Supplied entries:
○ ○ ○ ○ ○

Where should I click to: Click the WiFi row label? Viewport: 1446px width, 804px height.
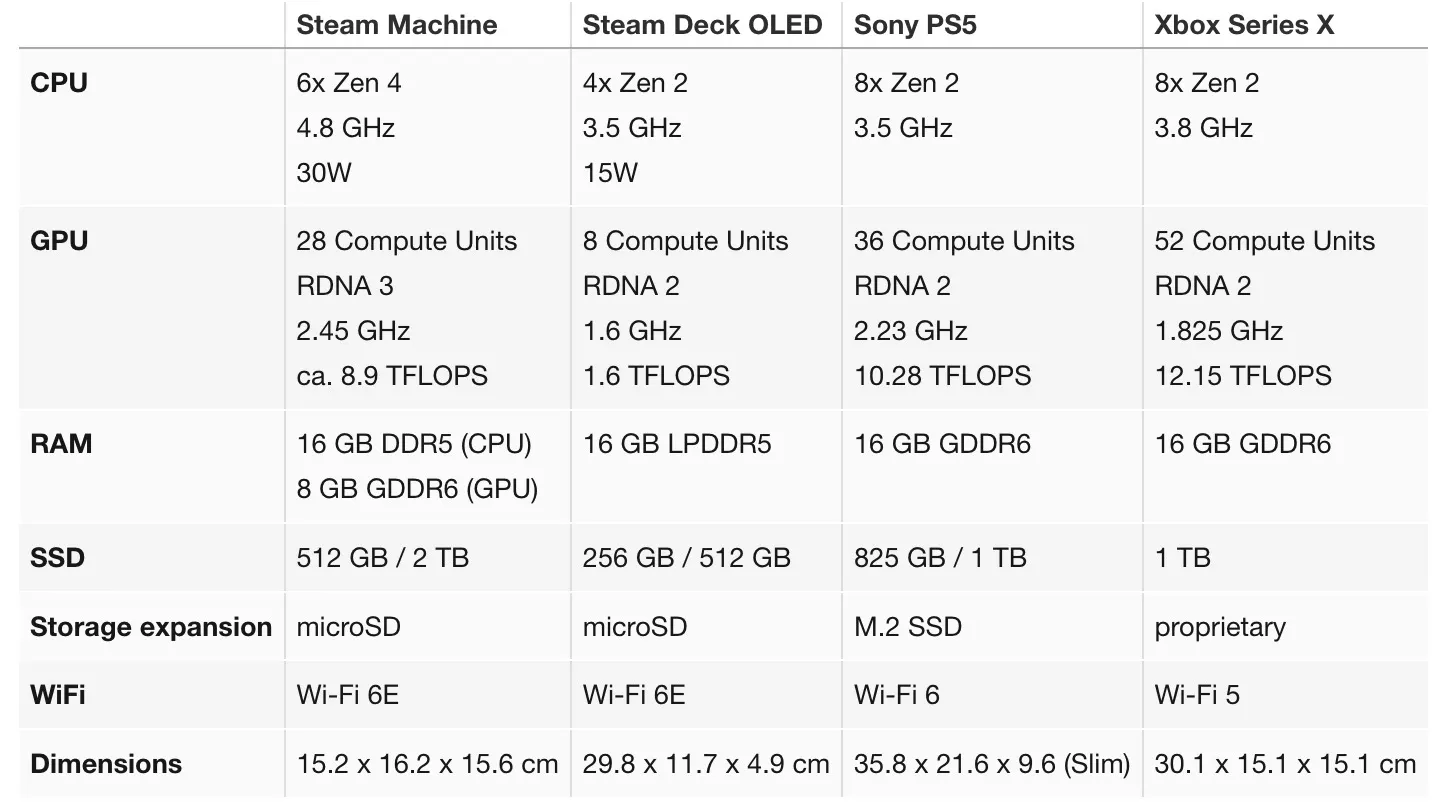click(57, 694)
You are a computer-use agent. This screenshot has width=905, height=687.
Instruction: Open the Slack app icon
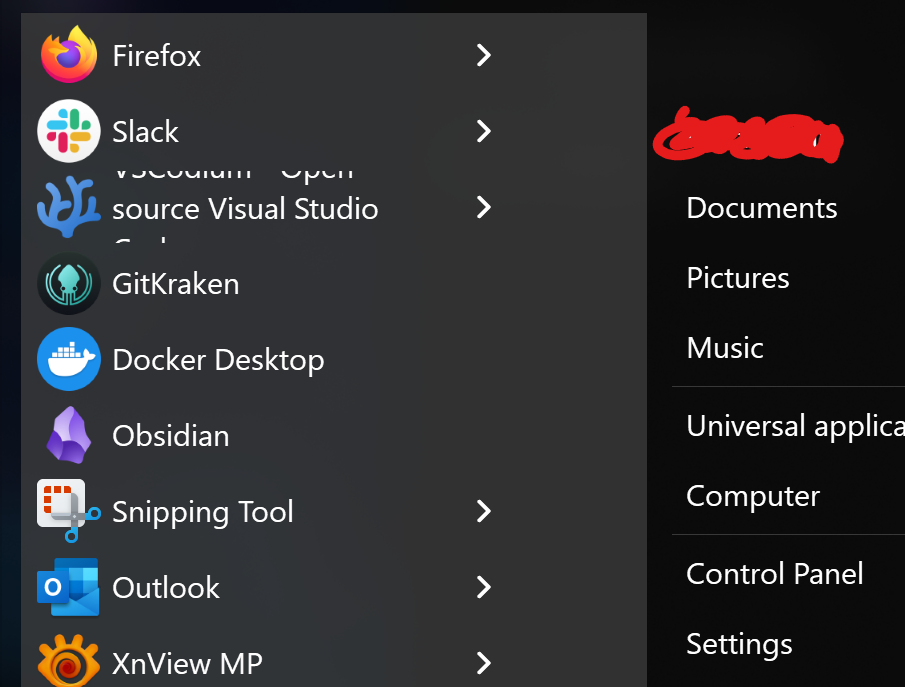[69, 131]
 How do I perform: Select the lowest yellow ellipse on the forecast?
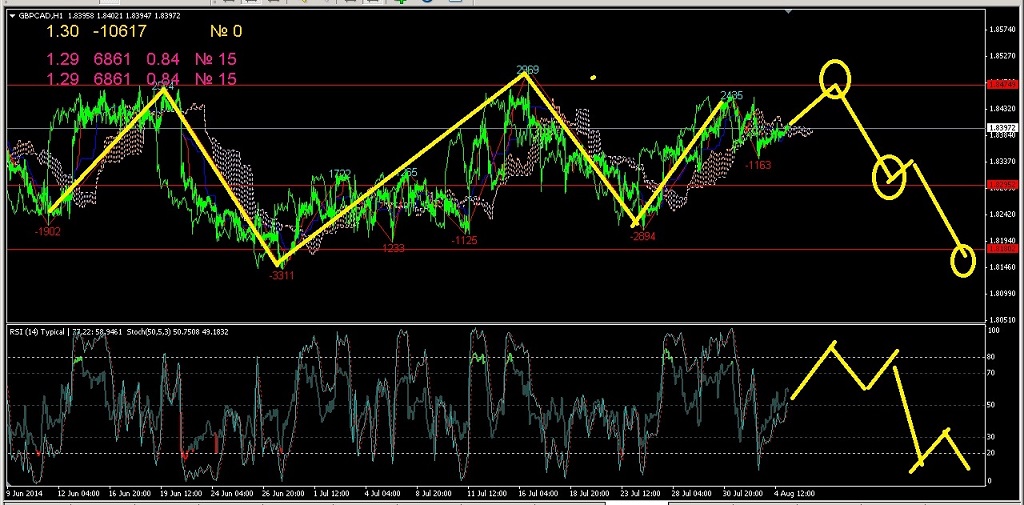click(963, 260)
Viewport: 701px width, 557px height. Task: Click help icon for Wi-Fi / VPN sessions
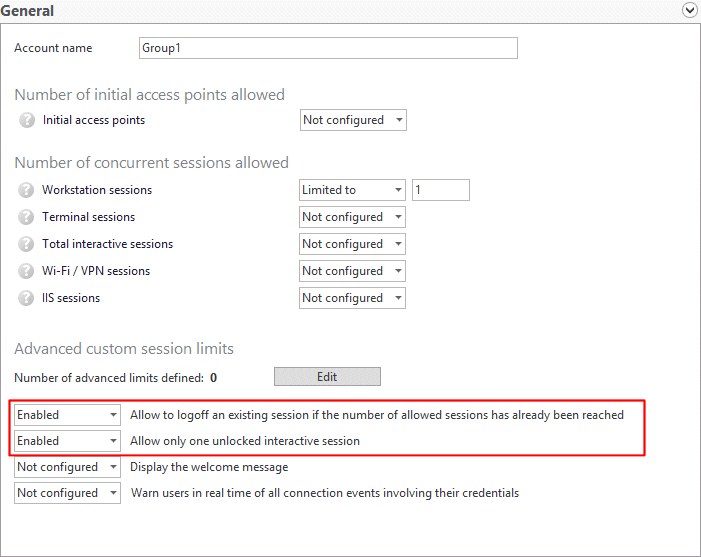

○ ○ ○ ○ ○

Set down all of the entries exactly. Leave the pictures out.

The answer:
Where should I click to: Click the WiFi row label? Viewport: 1446px width, 804px height.
click(57, 694)
You are a computer-use agent. This screenshot has width=905, height=687.
Instruction: Open the Slack app icon
[69, 131]
 How do I perform: Select the lowest yellow ellipse on the forecast?
click(963, 260)
Viewport: 701px width, 557px height. Task: Click help icon for Wi-Fi / VPN sessions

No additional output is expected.